10323@AAAI

Total: 1

#1 Topic Concentration in Query Focused Summarization Datasets [PDF] [Copy] [Kimi]

Authors: Tal Baumel ; Raphael Cohen ; Michael Elhadad

Query-Focused Summarization (QFS) summarizes a document cluster in response to a specific input query. QFS algorithms must combine query relevance assessment, central content identification, and redundancy avoidance. Frustratingly, state of the art algorithms designed for QFS do not significantly improve upon generic summarization methods, which ignore query relevance, when evaluated on traditional QFS datasets. We hypothesize this lack of success stems from the nature of the dataset. We define a task-based method to quantify topic concentration in datasets, i.e., the ratio of sentences within the dataset that are relevant to the query, and observe that the DUC 2005, 2006 and 2007 datasets suffer from very high topic concentration. We introduce TD-QFS, a new QFS dataset with controlled levels of topic concentration.

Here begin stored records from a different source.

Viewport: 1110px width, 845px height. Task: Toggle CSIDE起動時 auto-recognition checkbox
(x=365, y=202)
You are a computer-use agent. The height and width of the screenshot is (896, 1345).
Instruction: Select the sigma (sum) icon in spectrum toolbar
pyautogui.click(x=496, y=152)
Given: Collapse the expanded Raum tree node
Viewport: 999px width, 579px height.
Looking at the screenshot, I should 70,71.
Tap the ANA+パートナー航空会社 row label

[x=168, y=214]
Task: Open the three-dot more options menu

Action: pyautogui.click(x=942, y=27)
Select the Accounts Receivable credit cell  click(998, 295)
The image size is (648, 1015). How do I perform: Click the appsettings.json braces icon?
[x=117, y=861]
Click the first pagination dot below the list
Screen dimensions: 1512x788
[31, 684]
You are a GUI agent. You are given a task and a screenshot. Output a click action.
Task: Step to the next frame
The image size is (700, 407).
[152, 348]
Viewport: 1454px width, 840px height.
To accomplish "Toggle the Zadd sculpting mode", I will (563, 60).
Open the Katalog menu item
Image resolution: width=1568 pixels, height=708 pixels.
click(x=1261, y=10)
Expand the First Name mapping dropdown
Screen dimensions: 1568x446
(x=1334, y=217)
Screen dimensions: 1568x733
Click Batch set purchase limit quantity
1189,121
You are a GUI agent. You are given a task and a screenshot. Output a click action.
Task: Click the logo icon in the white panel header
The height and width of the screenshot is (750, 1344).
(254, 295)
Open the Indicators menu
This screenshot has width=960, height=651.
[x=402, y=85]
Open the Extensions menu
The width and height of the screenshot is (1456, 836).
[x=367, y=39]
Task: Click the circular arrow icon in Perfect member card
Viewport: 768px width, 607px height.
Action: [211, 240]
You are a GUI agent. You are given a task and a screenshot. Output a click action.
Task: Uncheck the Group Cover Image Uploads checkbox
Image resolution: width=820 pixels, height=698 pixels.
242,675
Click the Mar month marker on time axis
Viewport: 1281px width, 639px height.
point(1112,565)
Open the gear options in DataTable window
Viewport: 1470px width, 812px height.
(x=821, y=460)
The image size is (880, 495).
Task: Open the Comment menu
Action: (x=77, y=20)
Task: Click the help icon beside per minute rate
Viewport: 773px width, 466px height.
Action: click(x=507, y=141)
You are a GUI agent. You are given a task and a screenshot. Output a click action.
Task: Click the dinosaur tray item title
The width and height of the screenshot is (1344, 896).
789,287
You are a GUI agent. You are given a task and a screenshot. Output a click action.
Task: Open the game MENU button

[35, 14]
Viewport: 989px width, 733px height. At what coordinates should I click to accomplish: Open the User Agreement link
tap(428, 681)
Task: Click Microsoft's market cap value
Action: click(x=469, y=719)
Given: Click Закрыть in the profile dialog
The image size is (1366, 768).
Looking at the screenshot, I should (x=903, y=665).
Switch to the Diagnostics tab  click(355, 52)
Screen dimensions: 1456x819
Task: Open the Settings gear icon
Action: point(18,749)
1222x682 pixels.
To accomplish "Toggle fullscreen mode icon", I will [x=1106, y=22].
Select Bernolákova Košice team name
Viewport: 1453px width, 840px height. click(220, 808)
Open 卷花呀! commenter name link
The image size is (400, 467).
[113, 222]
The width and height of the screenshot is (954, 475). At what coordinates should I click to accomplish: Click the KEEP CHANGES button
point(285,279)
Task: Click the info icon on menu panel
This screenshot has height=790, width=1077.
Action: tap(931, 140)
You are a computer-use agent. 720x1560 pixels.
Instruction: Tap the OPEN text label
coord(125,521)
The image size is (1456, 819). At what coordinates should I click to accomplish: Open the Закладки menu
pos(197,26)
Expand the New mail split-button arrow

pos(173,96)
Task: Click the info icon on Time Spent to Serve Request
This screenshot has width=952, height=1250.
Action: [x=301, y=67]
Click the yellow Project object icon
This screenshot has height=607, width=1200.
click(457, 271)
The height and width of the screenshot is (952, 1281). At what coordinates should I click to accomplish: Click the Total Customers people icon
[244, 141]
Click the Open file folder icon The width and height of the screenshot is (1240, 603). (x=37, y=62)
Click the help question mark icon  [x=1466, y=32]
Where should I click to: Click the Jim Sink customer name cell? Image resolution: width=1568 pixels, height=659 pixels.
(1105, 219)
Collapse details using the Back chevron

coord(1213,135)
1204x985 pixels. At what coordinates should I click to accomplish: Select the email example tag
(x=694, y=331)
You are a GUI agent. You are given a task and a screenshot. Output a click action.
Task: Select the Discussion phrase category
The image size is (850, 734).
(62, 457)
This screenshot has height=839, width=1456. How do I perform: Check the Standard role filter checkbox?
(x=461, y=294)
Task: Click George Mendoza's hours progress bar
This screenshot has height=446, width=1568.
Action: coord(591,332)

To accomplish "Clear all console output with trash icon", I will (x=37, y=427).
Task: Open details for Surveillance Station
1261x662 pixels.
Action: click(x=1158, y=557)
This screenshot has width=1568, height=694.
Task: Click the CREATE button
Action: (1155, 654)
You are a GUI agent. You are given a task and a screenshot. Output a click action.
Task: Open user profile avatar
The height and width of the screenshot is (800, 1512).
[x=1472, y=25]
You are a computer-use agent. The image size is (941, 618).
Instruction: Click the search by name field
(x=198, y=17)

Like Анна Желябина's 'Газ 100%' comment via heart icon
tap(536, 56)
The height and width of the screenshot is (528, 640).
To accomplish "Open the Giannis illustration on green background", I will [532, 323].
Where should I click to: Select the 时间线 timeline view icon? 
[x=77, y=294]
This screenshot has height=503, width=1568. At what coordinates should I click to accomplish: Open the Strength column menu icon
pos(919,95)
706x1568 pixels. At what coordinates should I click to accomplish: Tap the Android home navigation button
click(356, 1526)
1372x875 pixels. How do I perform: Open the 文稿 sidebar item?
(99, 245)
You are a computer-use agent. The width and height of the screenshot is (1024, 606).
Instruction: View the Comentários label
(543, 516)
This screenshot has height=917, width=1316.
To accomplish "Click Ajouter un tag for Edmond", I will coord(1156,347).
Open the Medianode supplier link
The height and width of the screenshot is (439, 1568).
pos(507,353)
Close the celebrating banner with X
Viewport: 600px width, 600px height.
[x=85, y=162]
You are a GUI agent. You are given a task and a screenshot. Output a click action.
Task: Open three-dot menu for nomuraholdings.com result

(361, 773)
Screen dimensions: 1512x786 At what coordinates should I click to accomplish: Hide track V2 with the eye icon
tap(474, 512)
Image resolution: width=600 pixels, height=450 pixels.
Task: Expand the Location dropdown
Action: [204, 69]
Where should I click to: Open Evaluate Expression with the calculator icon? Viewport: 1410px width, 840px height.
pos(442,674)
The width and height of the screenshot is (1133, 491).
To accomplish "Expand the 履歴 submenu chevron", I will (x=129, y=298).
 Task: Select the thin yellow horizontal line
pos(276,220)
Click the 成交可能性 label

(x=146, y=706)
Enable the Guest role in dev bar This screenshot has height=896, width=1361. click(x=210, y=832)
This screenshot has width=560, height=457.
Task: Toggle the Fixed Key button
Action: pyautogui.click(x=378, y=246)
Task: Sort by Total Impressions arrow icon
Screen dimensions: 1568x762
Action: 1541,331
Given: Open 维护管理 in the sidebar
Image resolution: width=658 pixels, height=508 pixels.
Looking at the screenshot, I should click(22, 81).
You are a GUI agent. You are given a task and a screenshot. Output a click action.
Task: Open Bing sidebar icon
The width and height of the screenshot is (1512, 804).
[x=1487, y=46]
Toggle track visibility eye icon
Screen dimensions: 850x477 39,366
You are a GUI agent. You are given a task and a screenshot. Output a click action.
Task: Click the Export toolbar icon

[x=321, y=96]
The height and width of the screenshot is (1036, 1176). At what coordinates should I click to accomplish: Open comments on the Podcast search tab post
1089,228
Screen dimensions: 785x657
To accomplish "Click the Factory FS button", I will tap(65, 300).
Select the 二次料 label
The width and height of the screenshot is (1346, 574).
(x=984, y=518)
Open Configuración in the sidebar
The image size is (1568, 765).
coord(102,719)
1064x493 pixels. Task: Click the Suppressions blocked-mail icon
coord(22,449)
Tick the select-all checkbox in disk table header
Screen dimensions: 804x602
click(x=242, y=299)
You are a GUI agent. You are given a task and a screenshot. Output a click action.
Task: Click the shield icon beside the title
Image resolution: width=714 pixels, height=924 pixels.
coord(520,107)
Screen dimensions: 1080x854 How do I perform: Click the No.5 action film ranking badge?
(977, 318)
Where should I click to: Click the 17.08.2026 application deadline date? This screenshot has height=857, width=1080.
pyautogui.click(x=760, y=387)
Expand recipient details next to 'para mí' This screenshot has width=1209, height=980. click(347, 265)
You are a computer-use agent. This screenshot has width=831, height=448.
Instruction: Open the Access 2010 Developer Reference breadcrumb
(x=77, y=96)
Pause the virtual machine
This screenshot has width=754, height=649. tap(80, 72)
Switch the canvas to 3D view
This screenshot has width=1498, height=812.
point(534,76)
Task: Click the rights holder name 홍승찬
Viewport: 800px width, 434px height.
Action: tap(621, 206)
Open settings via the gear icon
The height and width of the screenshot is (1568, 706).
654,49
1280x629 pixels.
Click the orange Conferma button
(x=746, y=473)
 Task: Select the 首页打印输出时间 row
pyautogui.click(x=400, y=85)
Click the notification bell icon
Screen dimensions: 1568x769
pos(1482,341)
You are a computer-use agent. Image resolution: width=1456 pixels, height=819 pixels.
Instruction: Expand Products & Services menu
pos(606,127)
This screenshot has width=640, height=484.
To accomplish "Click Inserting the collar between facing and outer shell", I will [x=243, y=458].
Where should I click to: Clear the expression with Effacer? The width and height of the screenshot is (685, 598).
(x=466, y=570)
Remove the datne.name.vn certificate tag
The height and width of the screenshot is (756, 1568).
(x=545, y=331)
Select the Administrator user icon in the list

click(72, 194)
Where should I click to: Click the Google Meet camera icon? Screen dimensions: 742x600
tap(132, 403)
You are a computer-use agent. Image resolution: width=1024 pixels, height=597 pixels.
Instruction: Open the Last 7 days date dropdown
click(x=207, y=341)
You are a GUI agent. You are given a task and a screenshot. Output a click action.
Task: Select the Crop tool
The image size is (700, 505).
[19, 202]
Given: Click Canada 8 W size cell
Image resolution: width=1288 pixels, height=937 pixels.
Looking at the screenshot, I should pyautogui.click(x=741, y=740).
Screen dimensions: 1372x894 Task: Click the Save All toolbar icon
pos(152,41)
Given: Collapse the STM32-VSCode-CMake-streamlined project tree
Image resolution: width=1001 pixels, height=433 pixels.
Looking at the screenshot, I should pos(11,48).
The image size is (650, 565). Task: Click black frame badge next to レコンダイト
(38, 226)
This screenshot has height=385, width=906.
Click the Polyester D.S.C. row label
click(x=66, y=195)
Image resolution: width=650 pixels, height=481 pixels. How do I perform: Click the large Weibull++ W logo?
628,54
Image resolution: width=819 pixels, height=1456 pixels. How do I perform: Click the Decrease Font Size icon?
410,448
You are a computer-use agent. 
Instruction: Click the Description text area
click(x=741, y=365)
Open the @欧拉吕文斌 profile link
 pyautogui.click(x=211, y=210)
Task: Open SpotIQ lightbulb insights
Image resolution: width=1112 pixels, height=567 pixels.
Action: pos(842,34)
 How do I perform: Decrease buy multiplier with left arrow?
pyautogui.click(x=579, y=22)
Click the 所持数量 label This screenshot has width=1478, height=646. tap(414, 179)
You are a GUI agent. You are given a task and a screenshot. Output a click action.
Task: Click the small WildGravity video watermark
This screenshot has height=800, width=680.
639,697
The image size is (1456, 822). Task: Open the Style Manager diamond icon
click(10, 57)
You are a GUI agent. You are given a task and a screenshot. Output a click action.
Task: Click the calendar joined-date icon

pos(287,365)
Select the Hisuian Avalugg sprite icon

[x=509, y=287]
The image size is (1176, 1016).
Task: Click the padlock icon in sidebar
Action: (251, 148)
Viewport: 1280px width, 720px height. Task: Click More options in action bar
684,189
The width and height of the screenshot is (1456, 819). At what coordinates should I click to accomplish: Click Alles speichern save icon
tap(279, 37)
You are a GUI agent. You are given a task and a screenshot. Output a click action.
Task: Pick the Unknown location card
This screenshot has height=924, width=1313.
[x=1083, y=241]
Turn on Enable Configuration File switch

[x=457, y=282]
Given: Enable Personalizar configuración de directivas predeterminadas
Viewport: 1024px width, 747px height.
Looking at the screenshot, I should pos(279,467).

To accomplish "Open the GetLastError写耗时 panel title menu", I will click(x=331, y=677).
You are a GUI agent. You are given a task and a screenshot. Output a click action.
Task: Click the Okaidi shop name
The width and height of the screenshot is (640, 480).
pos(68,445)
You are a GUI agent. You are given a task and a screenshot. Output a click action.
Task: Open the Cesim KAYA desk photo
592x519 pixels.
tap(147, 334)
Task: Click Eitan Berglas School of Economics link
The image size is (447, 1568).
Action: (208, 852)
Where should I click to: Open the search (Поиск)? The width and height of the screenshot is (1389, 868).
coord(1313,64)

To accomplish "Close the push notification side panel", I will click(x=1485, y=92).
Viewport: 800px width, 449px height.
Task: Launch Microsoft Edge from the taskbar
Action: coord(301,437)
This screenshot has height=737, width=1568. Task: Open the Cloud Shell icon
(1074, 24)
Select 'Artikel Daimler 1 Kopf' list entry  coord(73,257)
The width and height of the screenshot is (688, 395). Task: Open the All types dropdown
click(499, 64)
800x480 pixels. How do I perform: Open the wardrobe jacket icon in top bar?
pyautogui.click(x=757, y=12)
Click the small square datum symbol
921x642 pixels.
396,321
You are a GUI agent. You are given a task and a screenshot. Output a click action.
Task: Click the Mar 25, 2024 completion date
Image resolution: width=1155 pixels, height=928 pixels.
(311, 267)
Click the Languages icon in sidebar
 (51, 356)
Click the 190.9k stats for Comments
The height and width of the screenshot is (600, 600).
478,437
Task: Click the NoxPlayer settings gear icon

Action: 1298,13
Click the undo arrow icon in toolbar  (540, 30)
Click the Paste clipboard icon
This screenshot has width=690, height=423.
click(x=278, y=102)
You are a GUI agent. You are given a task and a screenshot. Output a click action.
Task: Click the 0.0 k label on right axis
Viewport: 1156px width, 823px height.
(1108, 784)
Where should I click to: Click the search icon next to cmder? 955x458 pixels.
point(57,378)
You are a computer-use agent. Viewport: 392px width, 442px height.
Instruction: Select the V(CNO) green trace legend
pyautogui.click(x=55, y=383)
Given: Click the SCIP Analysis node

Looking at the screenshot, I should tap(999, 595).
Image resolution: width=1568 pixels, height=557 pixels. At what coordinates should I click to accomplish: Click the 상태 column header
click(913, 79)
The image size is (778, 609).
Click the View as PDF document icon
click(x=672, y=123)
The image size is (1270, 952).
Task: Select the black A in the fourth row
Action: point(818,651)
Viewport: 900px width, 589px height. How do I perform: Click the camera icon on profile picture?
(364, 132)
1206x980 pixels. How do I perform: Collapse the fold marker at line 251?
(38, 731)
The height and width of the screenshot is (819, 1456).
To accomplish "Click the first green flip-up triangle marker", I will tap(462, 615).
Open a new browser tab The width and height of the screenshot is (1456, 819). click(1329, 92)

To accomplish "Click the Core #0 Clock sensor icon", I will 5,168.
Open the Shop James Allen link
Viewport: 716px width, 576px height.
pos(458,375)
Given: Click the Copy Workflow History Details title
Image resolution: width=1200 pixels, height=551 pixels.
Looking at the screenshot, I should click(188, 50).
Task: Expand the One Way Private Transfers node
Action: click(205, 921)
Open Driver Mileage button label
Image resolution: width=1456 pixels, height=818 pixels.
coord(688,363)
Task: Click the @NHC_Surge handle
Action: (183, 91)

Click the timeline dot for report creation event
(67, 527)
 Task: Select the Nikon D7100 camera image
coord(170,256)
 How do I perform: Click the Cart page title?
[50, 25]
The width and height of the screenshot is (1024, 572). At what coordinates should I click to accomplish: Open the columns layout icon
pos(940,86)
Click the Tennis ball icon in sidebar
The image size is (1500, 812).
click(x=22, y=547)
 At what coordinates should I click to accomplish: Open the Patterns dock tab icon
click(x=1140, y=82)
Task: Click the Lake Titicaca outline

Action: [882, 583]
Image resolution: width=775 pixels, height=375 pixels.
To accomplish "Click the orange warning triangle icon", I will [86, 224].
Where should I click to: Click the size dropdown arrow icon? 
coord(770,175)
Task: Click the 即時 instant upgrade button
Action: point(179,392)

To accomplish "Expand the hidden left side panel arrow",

We compare competitive baseline algorithms on TD-QFS and report strong improvement in ROUGE performance for algorithms that properly model query relevance as opposed to generic summarizers. We further present three new and simple QFS algorithms, RelSum, ThresholdSum, and TFIDF-KLSum that outperform state of the art QFS algorithms on the TD-QFS dataset by a large margin.